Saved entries
# # # # # # #

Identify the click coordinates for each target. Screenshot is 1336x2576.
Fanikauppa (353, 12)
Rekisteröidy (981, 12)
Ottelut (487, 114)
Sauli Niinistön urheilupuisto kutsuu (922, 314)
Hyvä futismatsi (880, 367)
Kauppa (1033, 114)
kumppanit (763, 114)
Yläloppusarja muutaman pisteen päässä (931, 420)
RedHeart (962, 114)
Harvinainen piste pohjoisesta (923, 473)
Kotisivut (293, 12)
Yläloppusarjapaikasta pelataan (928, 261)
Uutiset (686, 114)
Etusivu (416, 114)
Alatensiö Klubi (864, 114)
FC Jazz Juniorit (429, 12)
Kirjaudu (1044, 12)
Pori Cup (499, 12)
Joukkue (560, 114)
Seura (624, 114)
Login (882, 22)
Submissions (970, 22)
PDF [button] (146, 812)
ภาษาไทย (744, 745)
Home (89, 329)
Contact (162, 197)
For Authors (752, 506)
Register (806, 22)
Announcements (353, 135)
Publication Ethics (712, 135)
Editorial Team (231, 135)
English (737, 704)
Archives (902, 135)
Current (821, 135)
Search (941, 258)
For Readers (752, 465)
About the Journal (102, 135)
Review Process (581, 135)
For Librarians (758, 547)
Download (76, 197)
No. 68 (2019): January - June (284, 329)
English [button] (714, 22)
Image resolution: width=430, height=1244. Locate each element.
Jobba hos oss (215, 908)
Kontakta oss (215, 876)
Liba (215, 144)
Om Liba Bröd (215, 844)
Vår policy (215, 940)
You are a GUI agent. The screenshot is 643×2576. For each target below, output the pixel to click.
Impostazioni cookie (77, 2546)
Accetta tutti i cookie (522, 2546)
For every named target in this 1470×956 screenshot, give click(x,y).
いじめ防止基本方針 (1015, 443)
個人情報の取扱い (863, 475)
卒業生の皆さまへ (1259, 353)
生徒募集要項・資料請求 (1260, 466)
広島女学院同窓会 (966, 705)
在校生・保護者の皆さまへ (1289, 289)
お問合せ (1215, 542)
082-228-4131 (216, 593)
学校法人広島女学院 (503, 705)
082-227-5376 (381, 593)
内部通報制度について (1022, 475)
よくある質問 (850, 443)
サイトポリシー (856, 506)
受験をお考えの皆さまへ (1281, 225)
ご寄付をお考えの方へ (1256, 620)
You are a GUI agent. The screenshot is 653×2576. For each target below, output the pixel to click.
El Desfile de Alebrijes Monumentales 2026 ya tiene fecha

# # # # # # #

**Exercise prompt:**
Write out every line from the records above, word for word.

**Response:**
Identify the click coordinates for each target. Screenshot is 1336x2576.
Fanikauppa (353, 12)
Rekisteröidy (981, 12)
Ottelut (487, 114)
Sauli Niinistön urheilupuisto kutsuu (922, 314)
Hyvä futismatsi (880, 367)
Kauppa (1033, 114)
kumppanit (763, 114)
Yläloppusarja muutaman pisteen päässä (931, 420)
RedHeart (962, 114)
Harvinainen piste pohjoisesta (923, 473)
Kotisivut (293, 12)
Yläloppusarjapaikasta pelataan (928, 261)
Uutiset (686, 114)
Etusivu (416, 114)
Alatensiö Klubi (864, 114)
FC Jazz Juniorit (429, 12)
Kirjaudu (1044, 12)
Pori Cup (499, 12)
Joukkue (560, 114)
Seura (624, 114)
Login (882, 22)
Submissions (970, 22)
PDF [button] (146, 812)
ภาษาไทย (744, 745)
Home (89, 329)
Contact (162, 197)
For Authors (752, 506)
Register (806, 22)
Announcements (353, 135)
Publication Ethics (712, 135)
Editorial Team (231, 135)
English (737, 704)
Archives (902, 135)
Current (821, 135)
Search (941, 258)
For Readers (752, 465)
About the Journal (102, 135)
Review Process (581, 135)
For Librarians (758, 547)
Download (76, 197)
No. 68 (2019): January - June (284, 329)
English [button] (714, 22)
Image resolution: width=430, height=1244. Locate each element.
Jobba hos oss (215, 908)
Kontakta oss (215, 876)
Liba (215, 144)
Om Liba Bröd (215, 844)
Vår policy (215, 940)
You are a GUI agent. The screenshot is 643×2576. For each target below, output the pixel to click.
Impostazioni cookie (77, 2546)
Accetta tutti i cookie (522, 2546)
For every named target in this 1470×956 screenshot, give click(x,y).
いじめ防止基本方針 (1015, 443)
個人情報の取扱い (863, 475)
卒業生の皆さまへ (1259, 353)
生徒募集要項・資料請求 (1260, 466)
広島女学院同窓会 (966, 705)
在校生・保護者の皆さまへ (1289, 289)
お問合せ (1215, 542)
082-228-4131 (216, 593)
学校法人広島女学院 (503, 705)
082-227-5376 (381, 593)
内部通報制度について (1022, 475)
よくある質問 (850, 443)
サイトポリシー (856, 506)
受験をお考えの皆さまへ (1281, 225)
ご寄付をお考えの方へ (1256, 620)
You are a GUI agent. The screenshot is 653×2576. For each target below, output the pixel to click.
El Desfile de Alebrijes Monumentales 2026 ya tiene fecha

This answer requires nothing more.